但不管哪一種,都有相同的一幕。那是一個荒疏已久的院子,她看到唐競站在那裡,身後是一方新掘的墓洞。她認出那是淳園,也能猜到後來的情節。她呼喊,卻沒有發出任何聲音,只看見他白到不真實的禮服襯衣上面開出一朵艷紅的花來。花漸綻放,而他倒下去,墜向那個墓穴。
她不喊了,知道沒有用,轉身朝時光的生處跑去。她要回到午夜之前,回到華懋飯店那個房間裡,回到那個業已過去的時刻。
別做了,她想對他說,我願意結婚,你別做了!
但夢裡的人總是這樣,跑也跑不動,走也走不快,兩條腿像是深陷在泥潭中。
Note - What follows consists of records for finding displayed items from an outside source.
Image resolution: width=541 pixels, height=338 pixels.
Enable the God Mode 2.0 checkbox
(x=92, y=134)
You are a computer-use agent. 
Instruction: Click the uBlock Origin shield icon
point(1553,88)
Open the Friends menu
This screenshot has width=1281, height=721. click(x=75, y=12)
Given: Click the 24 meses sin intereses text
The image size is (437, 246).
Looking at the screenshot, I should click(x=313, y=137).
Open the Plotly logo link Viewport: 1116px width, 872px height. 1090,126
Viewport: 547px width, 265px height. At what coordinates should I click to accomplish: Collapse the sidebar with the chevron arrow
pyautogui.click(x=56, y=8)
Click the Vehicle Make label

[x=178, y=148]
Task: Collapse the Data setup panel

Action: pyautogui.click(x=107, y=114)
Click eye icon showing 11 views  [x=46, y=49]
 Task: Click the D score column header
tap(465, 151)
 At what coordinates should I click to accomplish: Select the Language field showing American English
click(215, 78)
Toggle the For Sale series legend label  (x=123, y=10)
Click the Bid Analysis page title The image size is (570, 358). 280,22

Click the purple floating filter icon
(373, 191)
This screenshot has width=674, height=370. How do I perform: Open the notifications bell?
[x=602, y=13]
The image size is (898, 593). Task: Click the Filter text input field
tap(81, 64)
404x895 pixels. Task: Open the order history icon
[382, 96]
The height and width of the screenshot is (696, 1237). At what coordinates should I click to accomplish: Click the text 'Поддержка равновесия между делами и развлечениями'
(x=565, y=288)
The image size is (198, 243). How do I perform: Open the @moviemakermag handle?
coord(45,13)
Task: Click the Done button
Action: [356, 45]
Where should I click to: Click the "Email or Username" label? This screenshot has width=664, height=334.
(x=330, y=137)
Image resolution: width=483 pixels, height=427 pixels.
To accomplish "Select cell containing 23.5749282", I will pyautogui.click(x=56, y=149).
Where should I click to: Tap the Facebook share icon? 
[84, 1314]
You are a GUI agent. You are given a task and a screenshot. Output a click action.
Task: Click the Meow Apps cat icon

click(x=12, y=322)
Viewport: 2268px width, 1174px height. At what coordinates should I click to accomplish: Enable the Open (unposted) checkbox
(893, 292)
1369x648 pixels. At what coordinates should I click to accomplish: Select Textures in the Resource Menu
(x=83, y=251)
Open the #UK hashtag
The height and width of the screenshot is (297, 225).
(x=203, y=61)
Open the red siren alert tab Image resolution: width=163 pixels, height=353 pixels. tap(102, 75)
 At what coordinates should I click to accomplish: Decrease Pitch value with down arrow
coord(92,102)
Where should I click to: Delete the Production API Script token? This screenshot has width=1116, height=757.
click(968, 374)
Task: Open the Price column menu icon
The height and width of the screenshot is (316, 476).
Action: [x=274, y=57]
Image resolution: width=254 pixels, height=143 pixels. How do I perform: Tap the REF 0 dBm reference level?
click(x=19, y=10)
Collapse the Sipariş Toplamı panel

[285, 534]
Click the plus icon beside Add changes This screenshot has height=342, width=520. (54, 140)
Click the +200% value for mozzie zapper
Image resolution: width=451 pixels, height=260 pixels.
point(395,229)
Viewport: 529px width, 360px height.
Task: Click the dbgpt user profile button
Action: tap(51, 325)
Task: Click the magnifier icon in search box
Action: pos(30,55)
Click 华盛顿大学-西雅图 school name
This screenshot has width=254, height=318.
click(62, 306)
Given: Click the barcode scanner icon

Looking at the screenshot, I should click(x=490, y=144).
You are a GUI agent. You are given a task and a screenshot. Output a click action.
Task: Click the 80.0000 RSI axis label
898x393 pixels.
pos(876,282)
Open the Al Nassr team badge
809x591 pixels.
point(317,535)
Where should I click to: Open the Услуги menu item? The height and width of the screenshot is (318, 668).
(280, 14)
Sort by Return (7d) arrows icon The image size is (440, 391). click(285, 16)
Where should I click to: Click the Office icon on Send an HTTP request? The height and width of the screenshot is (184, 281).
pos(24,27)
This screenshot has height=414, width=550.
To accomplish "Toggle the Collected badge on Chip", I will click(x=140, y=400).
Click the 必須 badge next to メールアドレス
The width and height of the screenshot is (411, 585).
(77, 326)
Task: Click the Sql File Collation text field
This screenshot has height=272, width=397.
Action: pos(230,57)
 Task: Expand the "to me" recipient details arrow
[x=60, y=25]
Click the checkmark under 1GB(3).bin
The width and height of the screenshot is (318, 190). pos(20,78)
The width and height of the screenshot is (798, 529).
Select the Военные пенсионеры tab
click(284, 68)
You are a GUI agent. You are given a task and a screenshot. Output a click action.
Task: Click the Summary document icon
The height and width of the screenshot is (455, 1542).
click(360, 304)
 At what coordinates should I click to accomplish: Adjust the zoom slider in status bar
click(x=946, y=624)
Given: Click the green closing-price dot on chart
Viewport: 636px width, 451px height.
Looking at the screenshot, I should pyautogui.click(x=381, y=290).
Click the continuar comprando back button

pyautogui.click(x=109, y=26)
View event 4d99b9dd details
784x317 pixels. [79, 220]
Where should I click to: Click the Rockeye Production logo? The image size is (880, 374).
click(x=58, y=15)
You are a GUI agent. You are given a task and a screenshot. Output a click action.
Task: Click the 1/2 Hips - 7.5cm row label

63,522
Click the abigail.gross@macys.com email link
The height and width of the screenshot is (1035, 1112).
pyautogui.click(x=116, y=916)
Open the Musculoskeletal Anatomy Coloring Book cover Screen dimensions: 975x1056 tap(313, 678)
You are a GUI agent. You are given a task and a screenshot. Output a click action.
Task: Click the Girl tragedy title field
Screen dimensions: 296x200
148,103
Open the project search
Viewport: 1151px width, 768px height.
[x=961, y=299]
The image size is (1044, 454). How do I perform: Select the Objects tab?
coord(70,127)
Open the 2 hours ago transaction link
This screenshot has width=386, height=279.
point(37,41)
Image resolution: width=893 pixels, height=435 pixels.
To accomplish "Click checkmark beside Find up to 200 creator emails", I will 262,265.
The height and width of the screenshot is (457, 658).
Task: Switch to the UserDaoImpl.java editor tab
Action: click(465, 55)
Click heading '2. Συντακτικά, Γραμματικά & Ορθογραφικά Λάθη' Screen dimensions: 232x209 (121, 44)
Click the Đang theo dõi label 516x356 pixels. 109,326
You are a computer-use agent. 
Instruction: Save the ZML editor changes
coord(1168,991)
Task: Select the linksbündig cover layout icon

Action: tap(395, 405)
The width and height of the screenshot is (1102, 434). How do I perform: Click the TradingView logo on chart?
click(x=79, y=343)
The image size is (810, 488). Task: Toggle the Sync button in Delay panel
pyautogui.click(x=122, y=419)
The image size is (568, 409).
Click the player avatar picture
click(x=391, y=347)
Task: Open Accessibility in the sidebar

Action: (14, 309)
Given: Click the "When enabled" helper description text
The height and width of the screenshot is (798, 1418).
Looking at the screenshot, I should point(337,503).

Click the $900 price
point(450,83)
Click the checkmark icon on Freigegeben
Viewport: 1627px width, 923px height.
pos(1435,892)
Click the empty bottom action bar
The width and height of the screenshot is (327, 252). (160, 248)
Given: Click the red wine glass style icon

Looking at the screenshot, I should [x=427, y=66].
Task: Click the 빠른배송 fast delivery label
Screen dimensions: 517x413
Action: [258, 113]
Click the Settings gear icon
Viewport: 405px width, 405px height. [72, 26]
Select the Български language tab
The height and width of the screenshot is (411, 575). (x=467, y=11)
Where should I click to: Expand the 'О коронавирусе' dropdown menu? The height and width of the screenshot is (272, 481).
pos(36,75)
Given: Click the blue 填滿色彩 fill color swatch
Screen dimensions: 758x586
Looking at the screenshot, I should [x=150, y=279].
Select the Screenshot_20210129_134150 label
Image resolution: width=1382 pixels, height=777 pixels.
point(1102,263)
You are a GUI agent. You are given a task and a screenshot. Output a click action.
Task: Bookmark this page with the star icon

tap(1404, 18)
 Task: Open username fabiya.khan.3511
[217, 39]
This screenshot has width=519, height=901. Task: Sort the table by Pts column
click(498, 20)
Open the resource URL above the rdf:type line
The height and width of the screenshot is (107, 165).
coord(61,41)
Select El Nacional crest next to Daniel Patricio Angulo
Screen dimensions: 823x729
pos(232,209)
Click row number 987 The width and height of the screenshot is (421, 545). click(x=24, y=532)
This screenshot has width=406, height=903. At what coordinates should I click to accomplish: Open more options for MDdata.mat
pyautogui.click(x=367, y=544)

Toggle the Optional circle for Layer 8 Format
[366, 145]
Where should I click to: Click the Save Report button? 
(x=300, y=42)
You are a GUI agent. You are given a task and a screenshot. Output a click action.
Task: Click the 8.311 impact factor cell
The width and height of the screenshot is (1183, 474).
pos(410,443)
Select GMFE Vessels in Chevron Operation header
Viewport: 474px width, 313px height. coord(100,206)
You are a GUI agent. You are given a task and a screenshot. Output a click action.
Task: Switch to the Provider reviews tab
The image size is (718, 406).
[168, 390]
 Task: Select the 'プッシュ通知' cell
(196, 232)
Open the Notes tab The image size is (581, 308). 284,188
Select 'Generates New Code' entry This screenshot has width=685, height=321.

而時間繼續流逝,他沉入墓底,被塵與土掩埋,已肉眼可見的速度化作一把枯骨。
她心急如焚,卻又毫無辦法,只能在夢裡慟哭,似乎拼盡了全力,但仍舊沒有任何聲音發出來。
她其實也知道,所有這些都只是夢。但奇怪的是,次日天光大亮,她猝然驚醒,當真覺得整個胸口都是痛的。
一連數夜,都是這樣夢境,白日卻是一種詭異的平靜。趙得勝還在門口戍守,家裡上下仍舊是那些個傭人,什麼都沒變,亦沒有任何消息傳來。好的,或者壞的,都沒有。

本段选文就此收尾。